Soon after coming to office in December 2015, Macri took the bold step of eliminating Argentina’s highly restrictive capital-control system. However, he did so without forcefully addressing the country’s serious macroeconomic imbalances.

Instead, he opted for a policy of gradual economic reform. As a result, on the eve of entering into a decisive tightening phase of the interest rate cycle, the Argentine economy was very much exposed to less-favorable global liquidity conditions and to U.S. dollar appreciation.

One indication of Argentina’s external vulnerability is the fact that it has simultaneous budget and current account deficits. Other indications are that it has an inflation rate of around 25 percent, an extremely high dependency on short-term financing of its government deficit and a government whose credibility has been tarnished by its attempt to interfere with its central bank’s independence.

These vulnerabilities have now exposed the Argentine currency to acute pressure. They have done so as a return to 3 percent 10-year U.S. Treasury yields and a strengthening dollar have caused investors to pare back on their exposure to risky emerging-market lending.

A measure of how acute the pressure now is on the Argentine currency is how rapidly it is falling despite heroic efforts to support it.

Over the past two weeks, it has fallen by some 18 percent even though the Argentine Central Bank has hiked interest rates to 40 percent and burnt through some $5 billion in international reserves to defend the currency.

Macri’s politically very difficult decision to call on the IMF for financial support also seems to have done little to break the currency’s free fall.

Macri now finds himself in a very difficult position. He must know that no economy can withstand 40-percent interest rates for very long. He also must know that a rapidly depreciating currency risks putting the country again in the grips of yet another debilitating inflationary spiral.

He also must know that however willing the International Monetary Fund (IMF) might be to help Argentina, it will take several weeks to negotiate an IMF program, and any such program will come with painful conditions that will be politically difficult to implement.

This all seems to leave Macri in a quandary as to what to do next about the free-falling currency. Burning through international reserves, hiking interest rates through the roof and calling on the IMF,all seem to have done little to support the currency.

All of this has to raise the question as to how long will it be before Macri is forced to lose face and take the painful decision of reintroducing capital controls to stabilize the currency?
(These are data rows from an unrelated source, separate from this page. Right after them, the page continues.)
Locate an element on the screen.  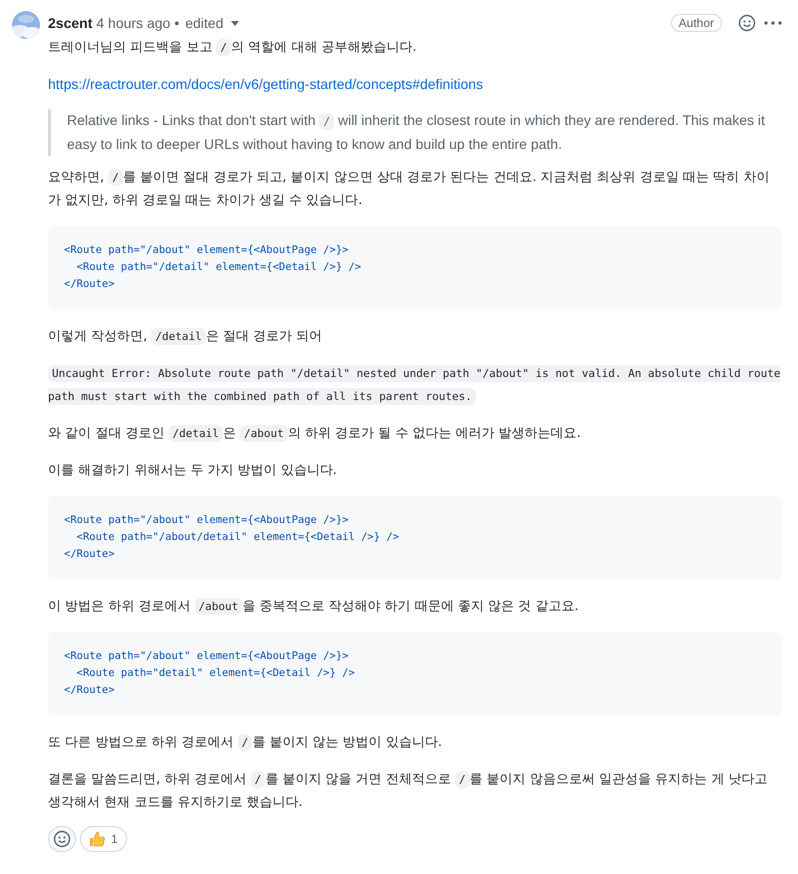
timestamp: 4 hours ago is located at coordinates (133, 23).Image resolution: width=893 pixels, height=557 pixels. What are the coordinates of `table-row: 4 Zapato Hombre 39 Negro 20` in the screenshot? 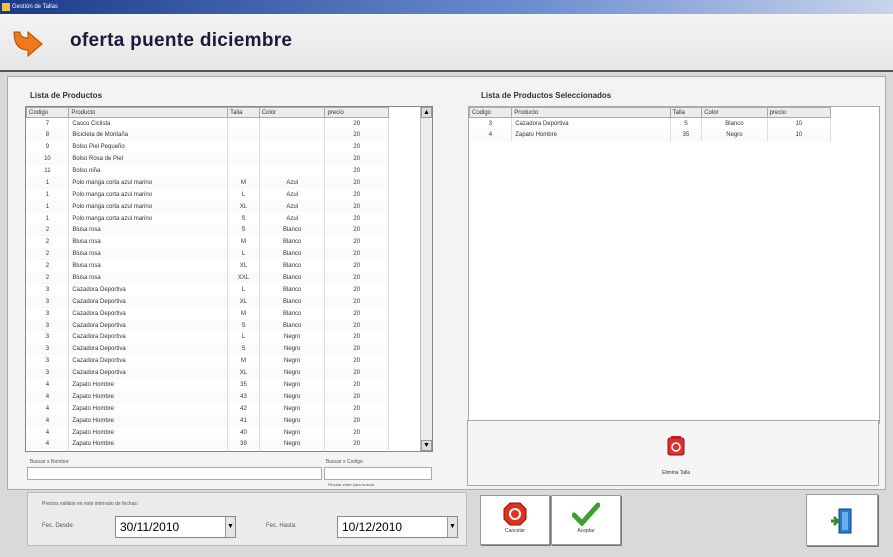 It's located at (208, 444).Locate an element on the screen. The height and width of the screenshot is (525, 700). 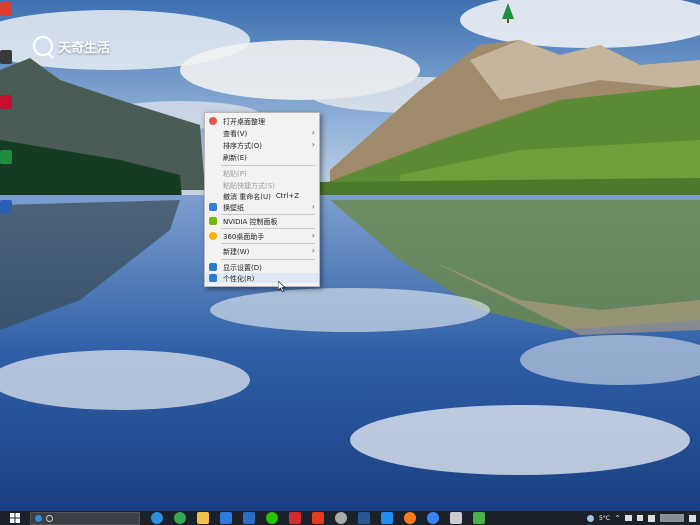
watermark: 天奇生活 is located at coordinates (72, 46). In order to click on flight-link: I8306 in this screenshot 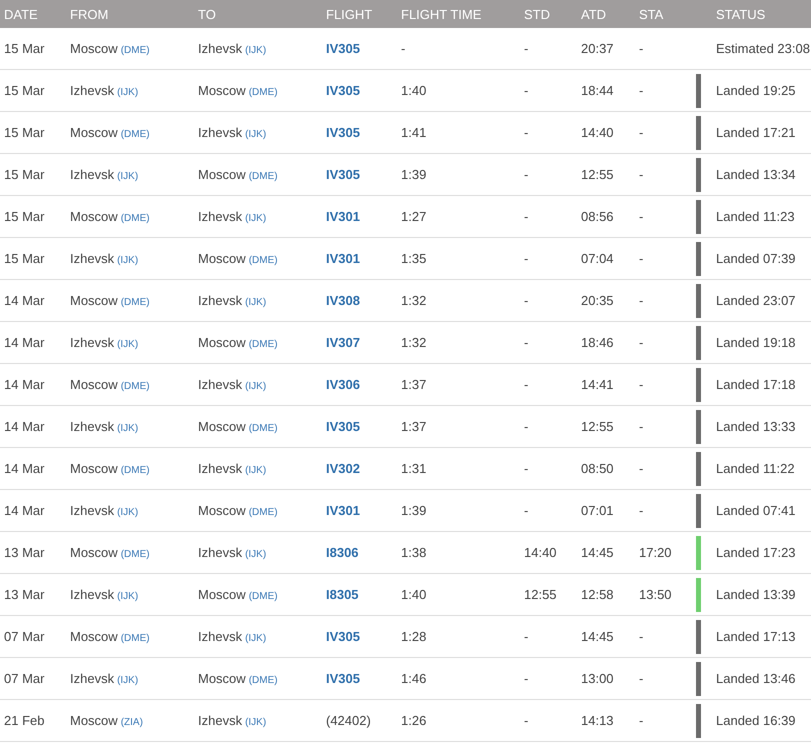, I will do `click(342, 552)`.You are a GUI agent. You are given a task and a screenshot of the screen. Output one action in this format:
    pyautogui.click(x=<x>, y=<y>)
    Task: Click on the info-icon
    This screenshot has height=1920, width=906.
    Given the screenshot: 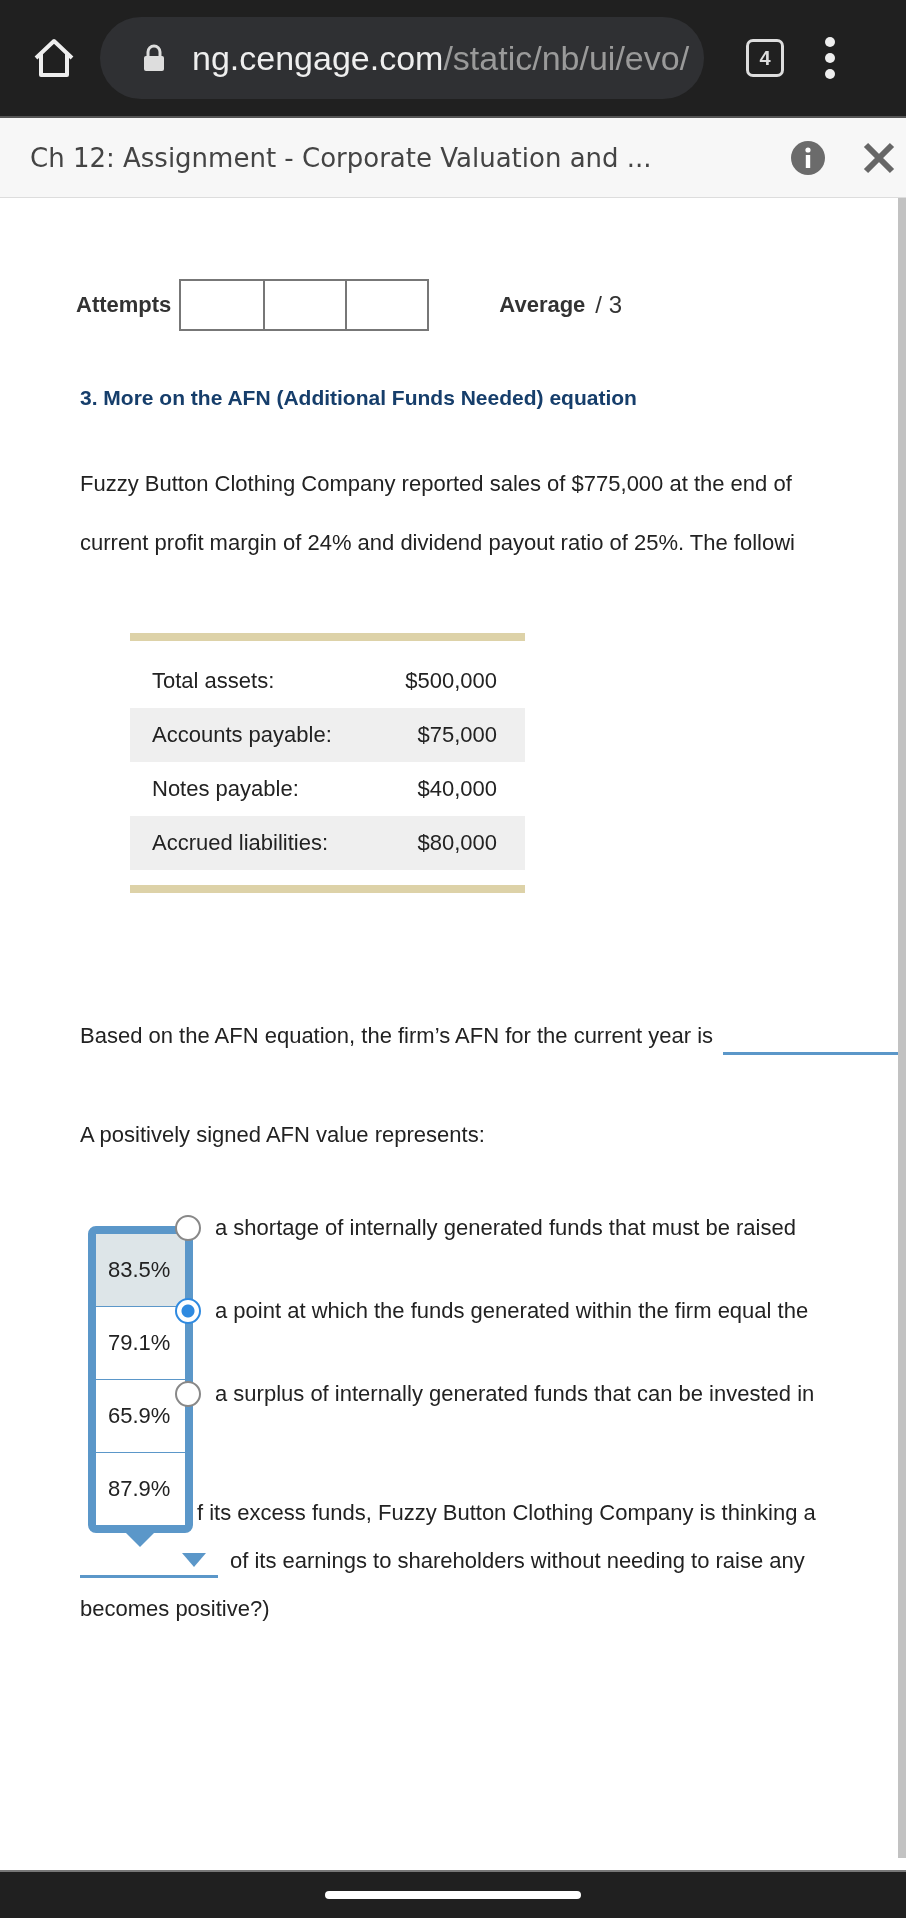 What is the action you would take?
    pyautogui.click(x=808, y=158)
All of this offers a cautionary tale to other emerging market economies. As they say on Wall Street, when the winds are strong, even turkeys fly. However, when the global liquidity winds begin to lose force, one better have one’s economic house in order especially if one’s economy’s currency is not protected by capital controls.

Desmond Lachman is a resident fellow at the American Enterprise Institute. He was formerly a deputy director in the International Monetary Fund's Policy Development and Review Department and the chief emerging market economic strategist at Salomon Smith Barney.